● Data excerpts
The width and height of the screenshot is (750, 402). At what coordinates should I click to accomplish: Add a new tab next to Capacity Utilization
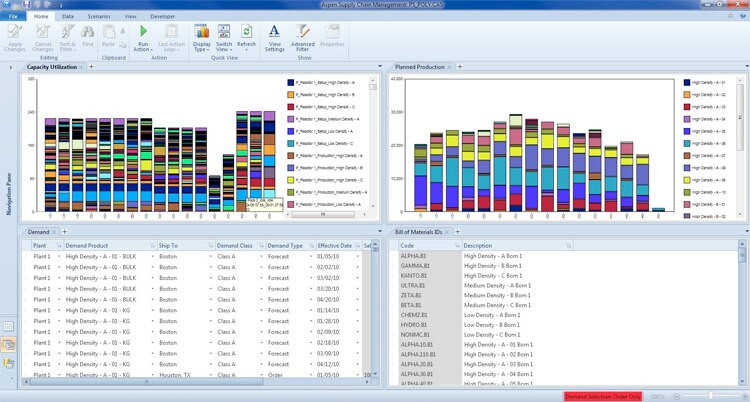[91, 66]
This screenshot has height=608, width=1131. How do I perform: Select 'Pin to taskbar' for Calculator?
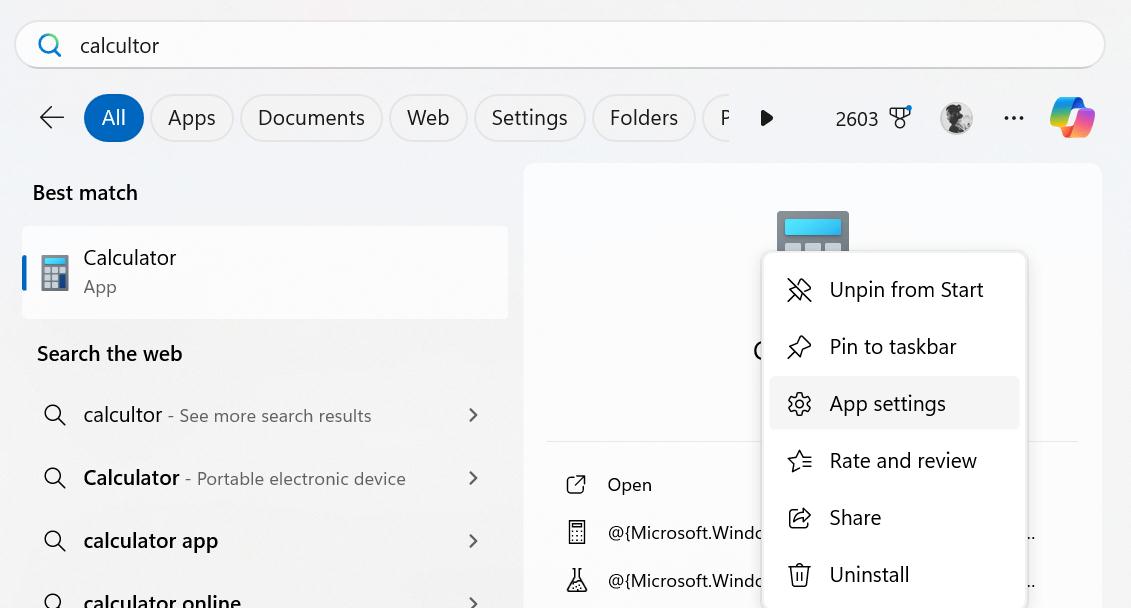click(x=892, y=346)
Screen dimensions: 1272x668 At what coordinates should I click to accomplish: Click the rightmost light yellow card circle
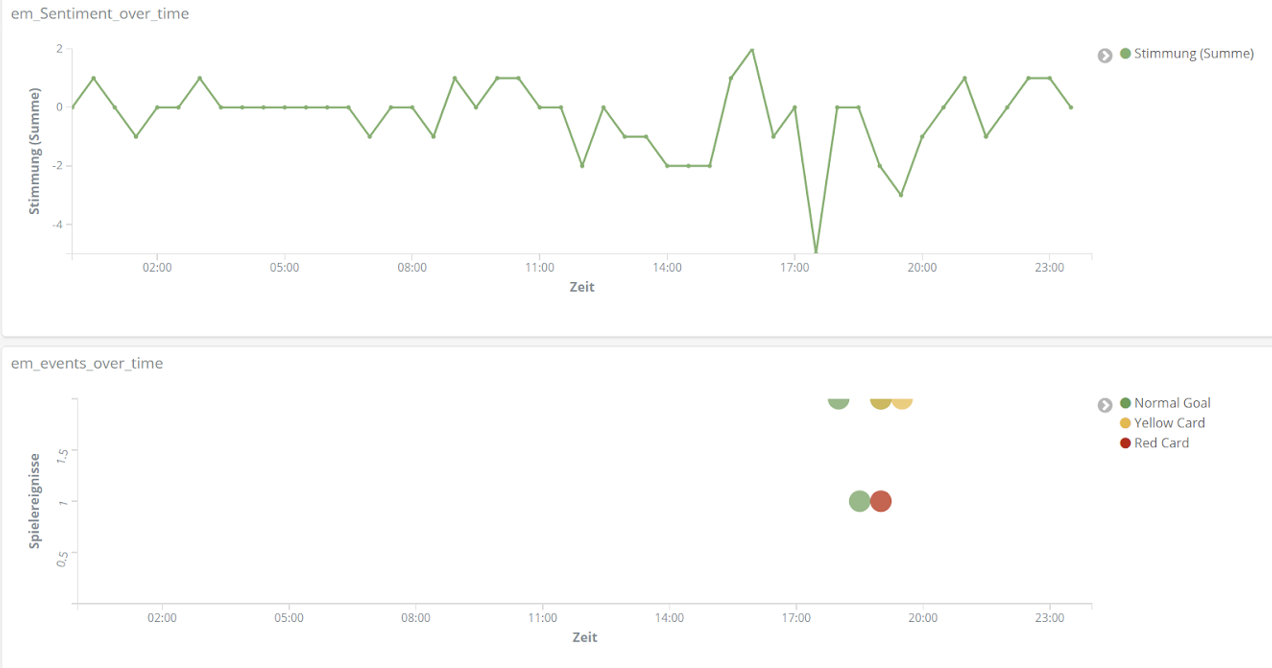tap(902, 402)
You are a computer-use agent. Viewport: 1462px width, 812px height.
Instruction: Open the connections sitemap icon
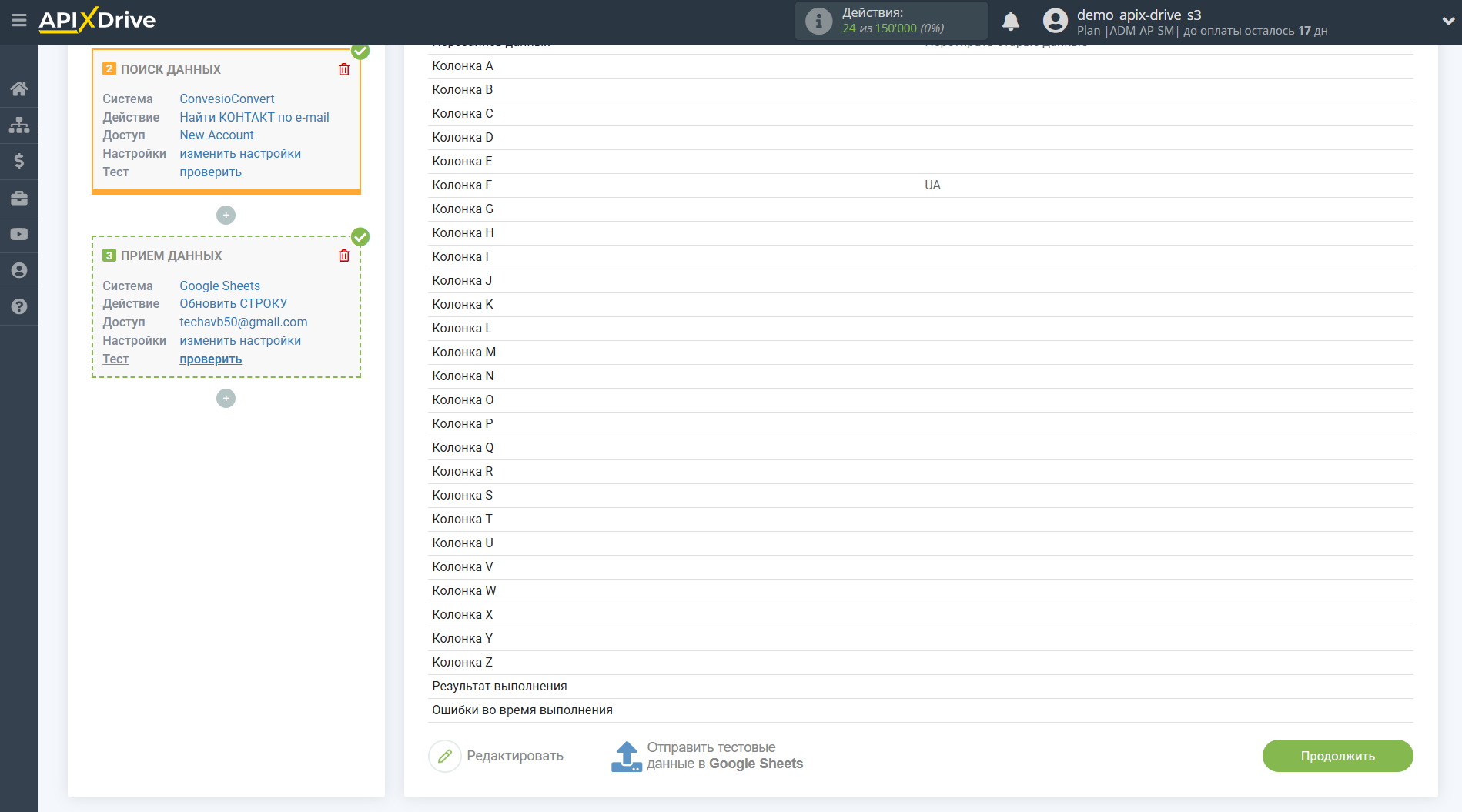(x=19, y=125)
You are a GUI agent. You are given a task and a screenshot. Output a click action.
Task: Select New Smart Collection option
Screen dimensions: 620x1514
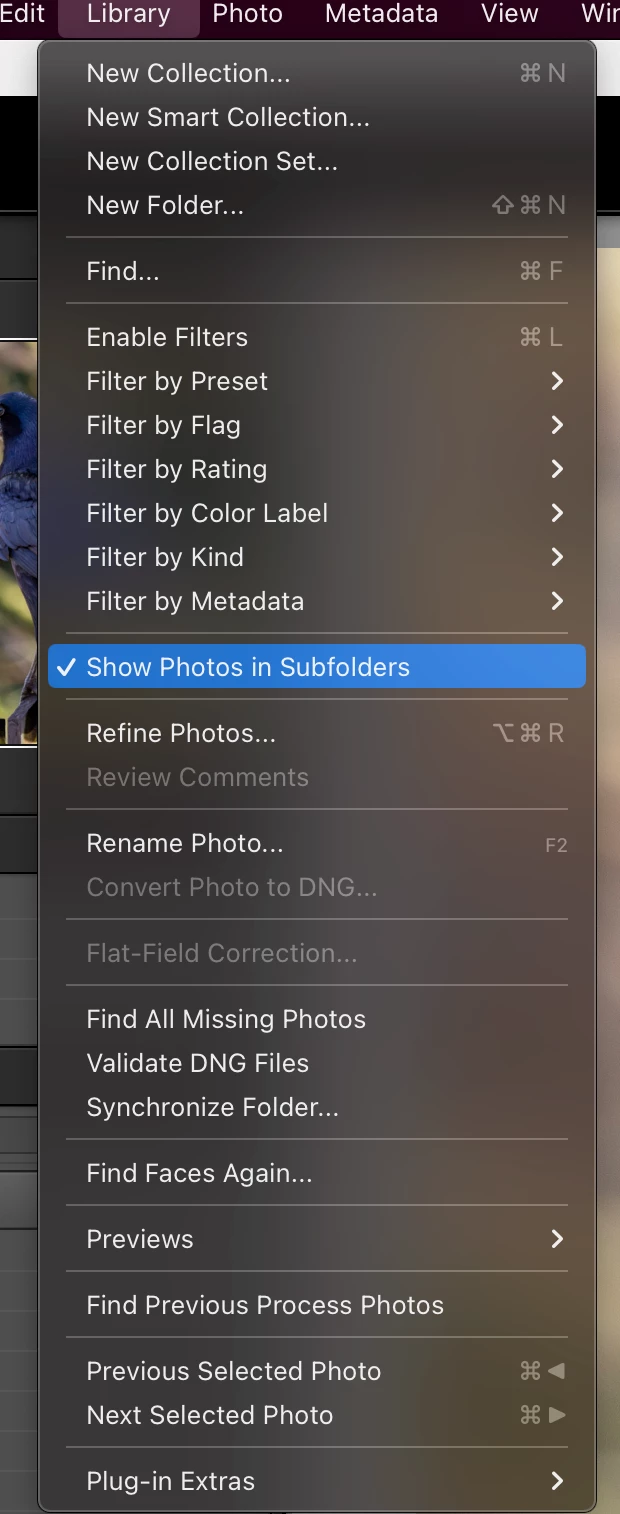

● Work task
Give every entry back unchanged, with no pictures.

● Expected answer
The width and height of the screenshot is (750, 402). At what coordinates should I click to accomplish: Add a new tab next to Capacity Utilization
[91, 66]
This screenshot has height=608, width=1131. How do I perform: Select 'Pin to taskbar' for Calculator?
click(x=892, y=346)
Screen dimensions: 1272x668 At what coordinates should I click to accomplish: Click the rightmost light yellow card circle
tap(902, 402)
You are a computer-use agent. Viewport: 1462px width, 812px height.
Instruction: Open the connections sitemap icon
(x=19, y=125)
You are a GUI agent. You are given a task and a screenshot. Output a click action.
Task: Select New Smart Collection option
Screen dimensions: 620x1514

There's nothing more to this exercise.